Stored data
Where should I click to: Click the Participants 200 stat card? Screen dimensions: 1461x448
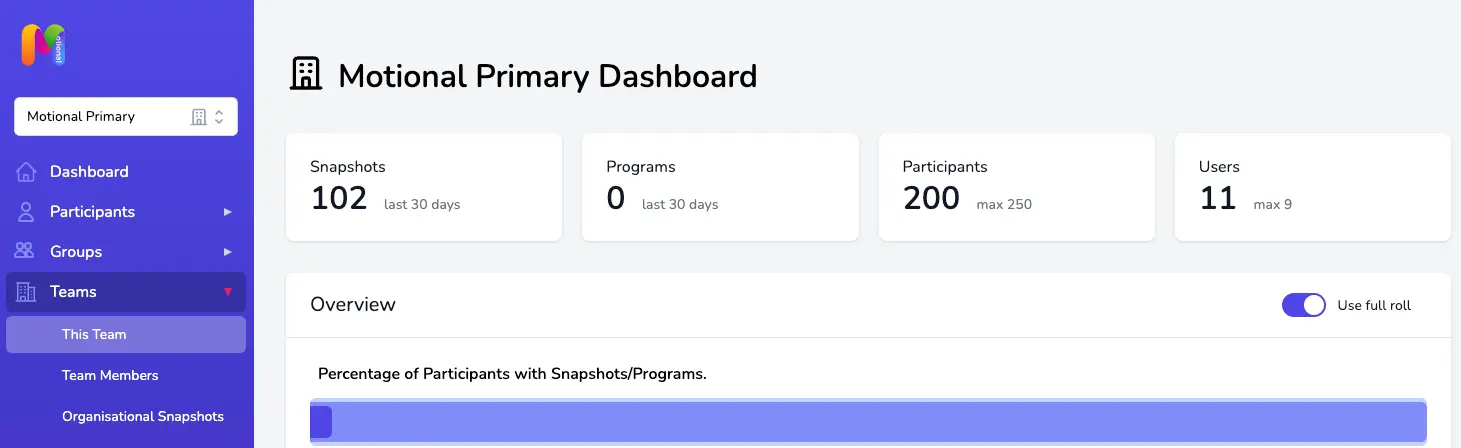(1016, 187)
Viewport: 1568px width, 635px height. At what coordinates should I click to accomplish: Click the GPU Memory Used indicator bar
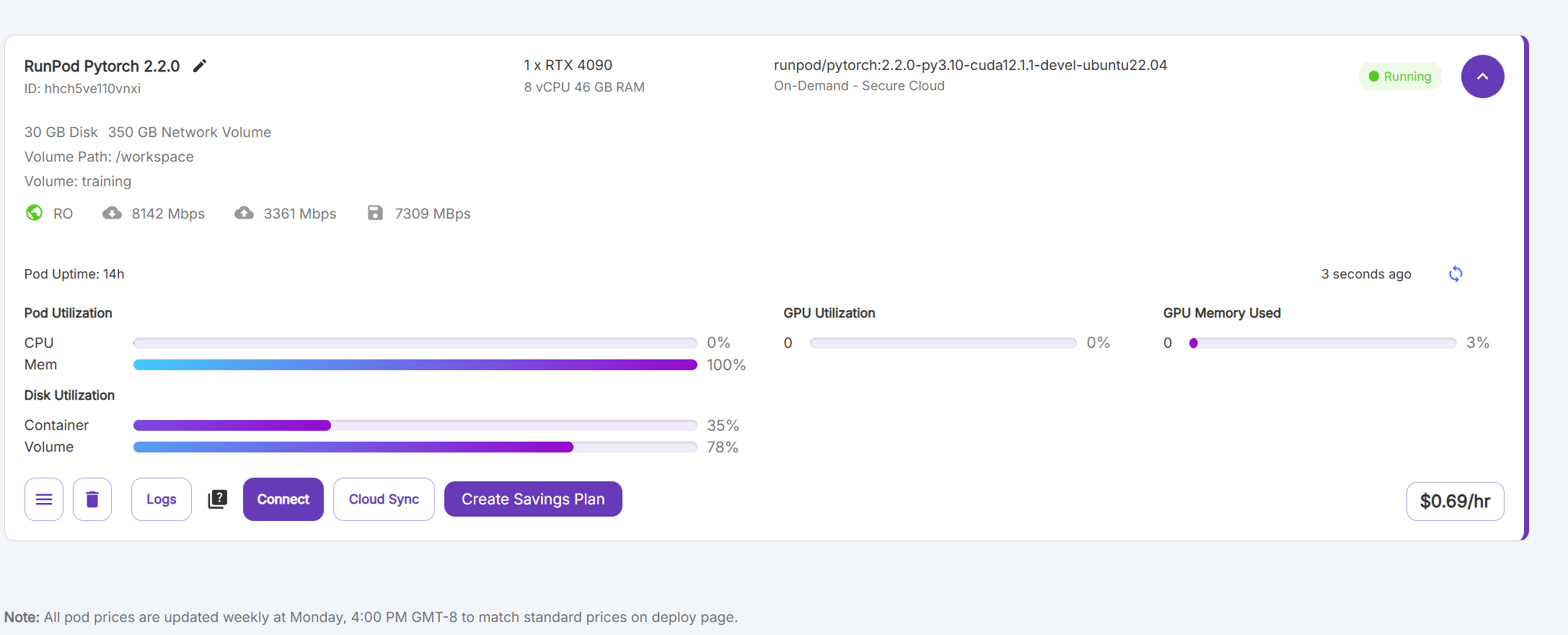point(1323,343)
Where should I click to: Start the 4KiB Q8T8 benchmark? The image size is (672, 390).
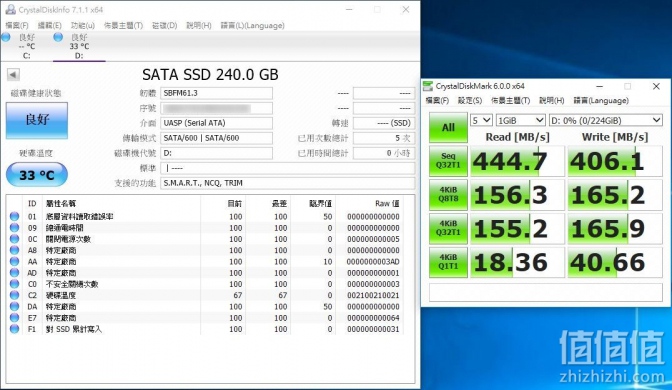coord(448,195)
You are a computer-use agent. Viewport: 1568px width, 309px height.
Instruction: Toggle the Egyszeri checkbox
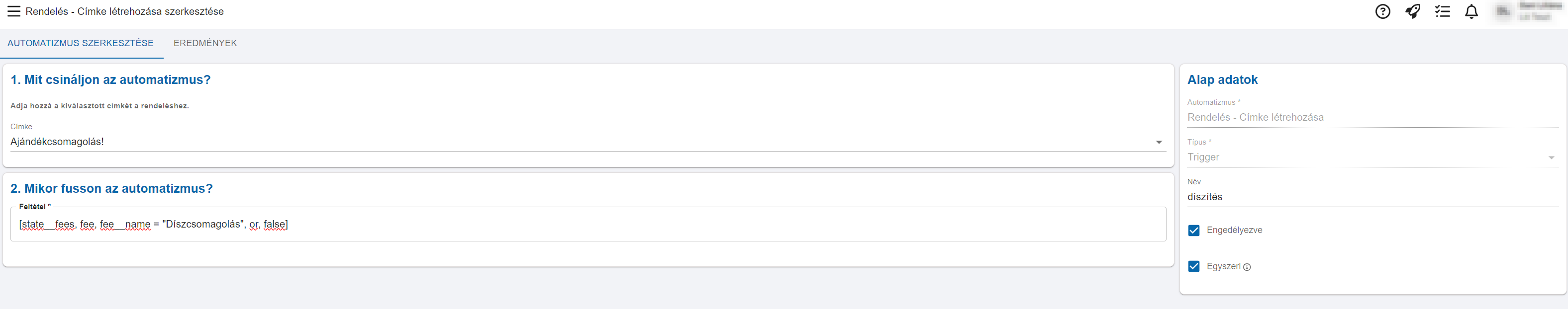tap(1193, 266)
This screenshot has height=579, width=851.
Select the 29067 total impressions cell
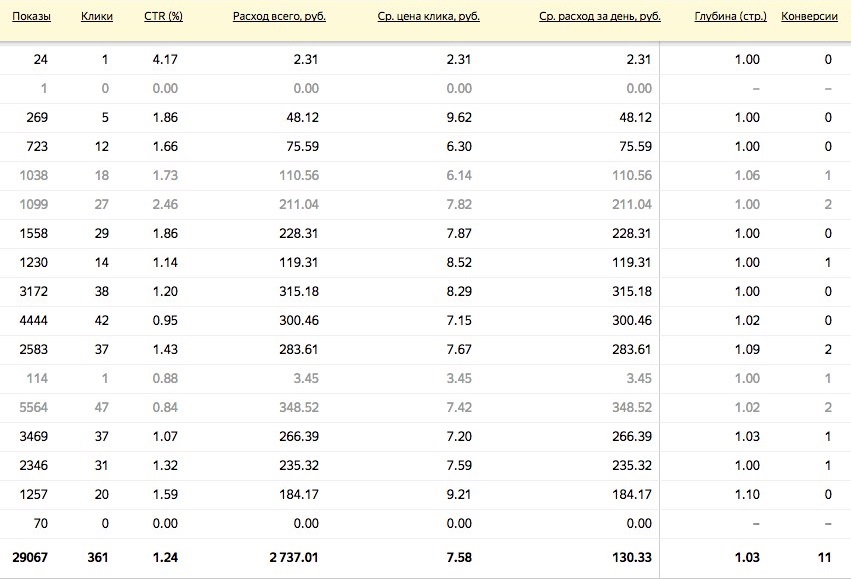tap(29, 557)
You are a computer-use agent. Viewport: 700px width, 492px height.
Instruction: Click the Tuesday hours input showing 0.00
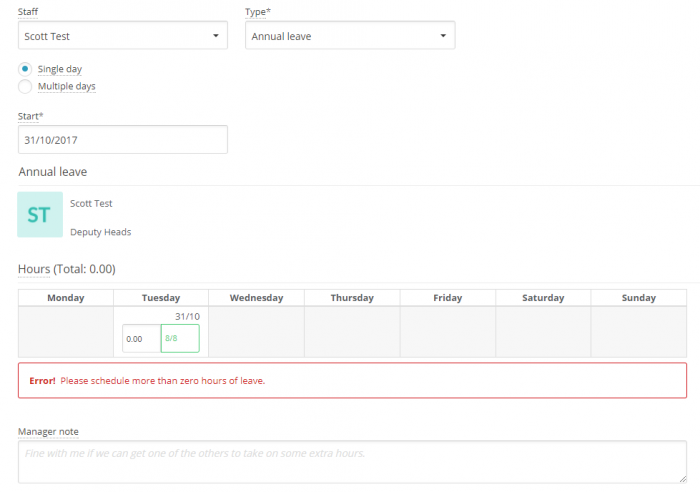(x=142, y=339)
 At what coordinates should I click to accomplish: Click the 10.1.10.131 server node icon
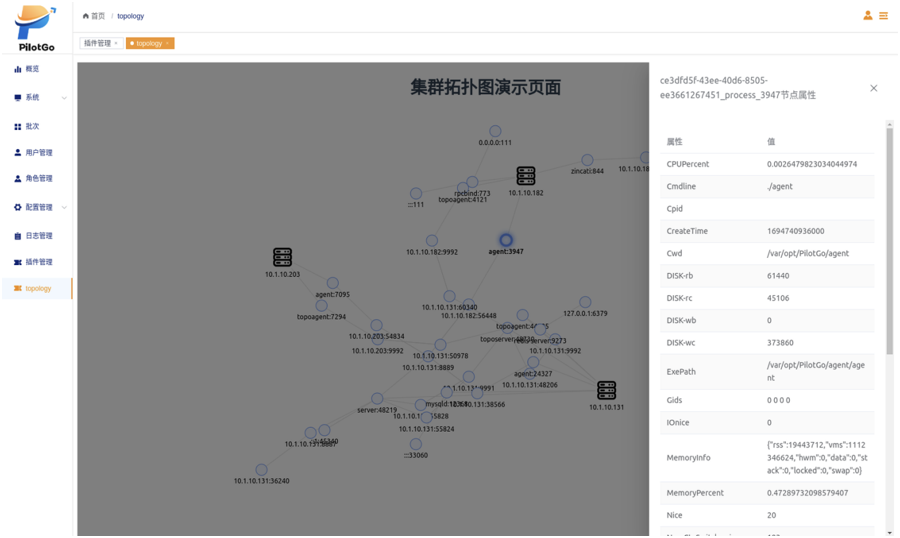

Work required:
Above are some records; copy each line there that contains "computer".

Response area:
You are a computer-use agent. Viewport: 1568px width, 309px height.
You are a computer-use agent. Viewport: 700px width, 492px height.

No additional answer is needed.